Local Churches

Local Churches are communities of true believers under the Lordship of Christ. It is the redemptive fellowship in which the Word of God is preached by persons divinely called and the sacraments are duly administered according to Christ’s own appointment. Usually, each local church (or perhaps a group of a few small churches) is in the care of an ordained member of the clergy and is known as a pastoral charge. Under the discipline of the Holy Spirit, the church exists for the maintenance of worship, the edification of believers, outreach to the community, and to engage in the mission of making disciples for Jesus Christ.

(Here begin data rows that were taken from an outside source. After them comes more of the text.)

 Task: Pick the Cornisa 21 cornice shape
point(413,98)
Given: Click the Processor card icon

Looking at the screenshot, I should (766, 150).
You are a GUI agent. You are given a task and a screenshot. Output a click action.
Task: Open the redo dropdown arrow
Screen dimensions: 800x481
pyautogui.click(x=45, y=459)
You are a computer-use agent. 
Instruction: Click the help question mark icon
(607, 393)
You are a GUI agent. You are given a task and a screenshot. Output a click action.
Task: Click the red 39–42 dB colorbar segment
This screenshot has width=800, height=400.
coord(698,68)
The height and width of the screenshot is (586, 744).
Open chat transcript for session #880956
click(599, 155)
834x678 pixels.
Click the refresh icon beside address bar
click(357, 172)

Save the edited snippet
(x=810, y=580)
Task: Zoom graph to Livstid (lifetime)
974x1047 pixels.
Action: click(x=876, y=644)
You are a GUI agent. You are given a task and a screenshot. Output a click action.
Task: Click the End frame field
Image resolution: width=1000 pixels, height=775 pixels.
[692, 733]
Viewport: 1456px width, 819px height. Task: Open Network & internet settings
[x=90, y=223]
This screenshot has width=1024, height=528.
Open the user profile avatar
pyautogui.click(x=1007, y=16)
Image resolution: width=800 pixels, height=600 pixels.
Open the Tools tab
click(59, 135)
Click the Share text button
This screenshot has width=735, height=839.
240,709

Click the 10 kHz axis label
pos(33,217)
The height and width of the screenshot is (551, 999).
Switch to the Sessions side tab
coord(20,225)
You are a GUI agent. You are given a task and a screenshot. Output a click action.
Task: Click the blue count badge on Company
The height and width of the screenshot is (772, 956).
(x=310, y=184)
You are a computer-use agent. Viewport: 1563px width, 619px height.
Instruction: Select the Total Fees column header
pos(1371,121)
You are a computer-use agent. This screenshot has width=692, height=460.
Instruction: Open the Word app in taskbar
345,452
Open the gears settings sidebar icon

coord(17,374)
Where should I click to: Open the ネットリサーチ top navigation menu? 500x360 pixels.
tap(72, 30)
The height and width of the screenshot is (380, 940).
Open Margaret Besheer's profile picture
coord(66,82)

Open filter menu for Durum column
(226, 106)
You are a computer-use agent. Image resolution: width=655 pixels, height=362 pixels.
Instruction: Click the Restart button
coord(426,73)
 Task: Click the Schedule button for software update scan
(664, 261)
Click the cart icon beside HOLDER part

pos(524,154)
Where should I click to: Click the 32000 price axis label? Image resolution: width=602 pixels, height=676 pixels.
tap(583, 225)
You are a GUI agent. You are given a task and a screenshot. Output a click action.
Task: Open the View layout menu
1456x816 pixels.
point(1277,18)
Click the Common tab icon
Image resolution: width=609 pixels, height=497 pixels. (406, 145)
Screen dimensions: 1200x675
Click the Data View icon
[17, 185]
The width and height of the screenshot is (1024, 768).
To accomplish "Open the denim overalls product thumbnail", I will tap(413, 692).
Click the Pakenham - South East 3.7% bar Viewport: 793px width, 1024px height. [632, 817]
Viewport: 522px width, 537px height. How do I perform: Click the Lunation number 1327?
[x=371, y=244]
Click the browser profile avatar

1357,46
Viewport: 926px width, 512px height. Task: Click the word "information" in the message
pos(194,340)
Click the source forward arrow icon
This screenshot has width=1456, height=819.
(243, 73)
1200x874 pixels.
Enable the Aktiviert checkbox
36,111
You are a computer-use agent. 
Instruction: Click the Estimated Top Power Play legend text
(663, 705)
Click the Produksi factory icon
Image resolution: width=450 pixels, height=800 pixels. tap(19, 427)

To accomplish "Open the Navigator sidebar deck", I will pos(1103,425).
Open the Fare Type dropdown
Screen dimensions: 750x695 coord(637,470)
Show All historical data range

At least once a year each pastoral charge organizes a charge conference under the leadership of the district superintendent. This body is the ultimate decision-making organization within the local church and performs such functions as: approving the annual budget as recommended by the Church Council (see below); recommending and approving candidates for ordained ministry; approving lay servants (e.g., those qualified to preach); and identifying and approving officers and members for major church committees such as the trustees, finance, and the parish council.

Districts

Districts are definite geographical and administrative subdivisions of an Annual Conference (see below) and usually consist of several tens of local charges under the guidance of a district superintendent. The number of districts is determined by the Annual Conference. The boundaries of the districts are determined by the bishop after consultation with the district superintendents. Fairhaven belongs to the Central Maryland District.

Annual Conference

The Annual Conference is the basic organizational body in The United Methodist Church. An Annual Conference includes all United Methodist churches in a geographically defined area. For example, the Baltimore-Washington conference consists of eight districts containing a total of several hundred churches, led by a bishop. The membership of the Annual Conference consists of an equal number of lay and clergy members, and at least one lay person from each pastoral charge is to be a member. Members of the Annual Conference have the right to vote on all constitutional amendments and to elect delegates to delegates to General and Jurisdictional Conferences (see below). Members also establish the budget for the Annual Conference and vote on all matters related to the organizational life of its agencies and institutions. There are 58 annual conferences in the USA and seven overseas, known as Central Conferences.

The General Conference is the top policy-making body of The United Methodist Church and convenes once every four years. Its attendees consist of lay and clergy members from each Annual and Central conference. It can revise church law, as well as adopt resolutions on current moral, social, public policy and economic issues. It also approves plans and budgets for churchwide programs.